Items from a data source
▶

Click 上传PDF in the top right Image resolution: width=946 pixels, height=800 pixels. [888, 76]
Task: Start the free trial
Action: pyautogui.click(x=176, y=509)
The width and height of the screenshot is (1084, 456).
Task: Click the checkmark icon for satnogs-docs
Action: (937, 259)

◀

* _PROBLEM DESCRIPTION_: Would you set down every record again, exactly as it appears above?

* _RESPONSE TO THE EXERCISE_:
Click 上传PDF in the top right Image resolution: width=946 pixels, height=800 pixels. [888, 76]
Task: Start the free trial
Action: pyautogui.click(x=176, y=509)
The width and height of the screenshot is (1084, 456).
Task: Click the checkmark icon for satnogs-docs
Action: (937, 259)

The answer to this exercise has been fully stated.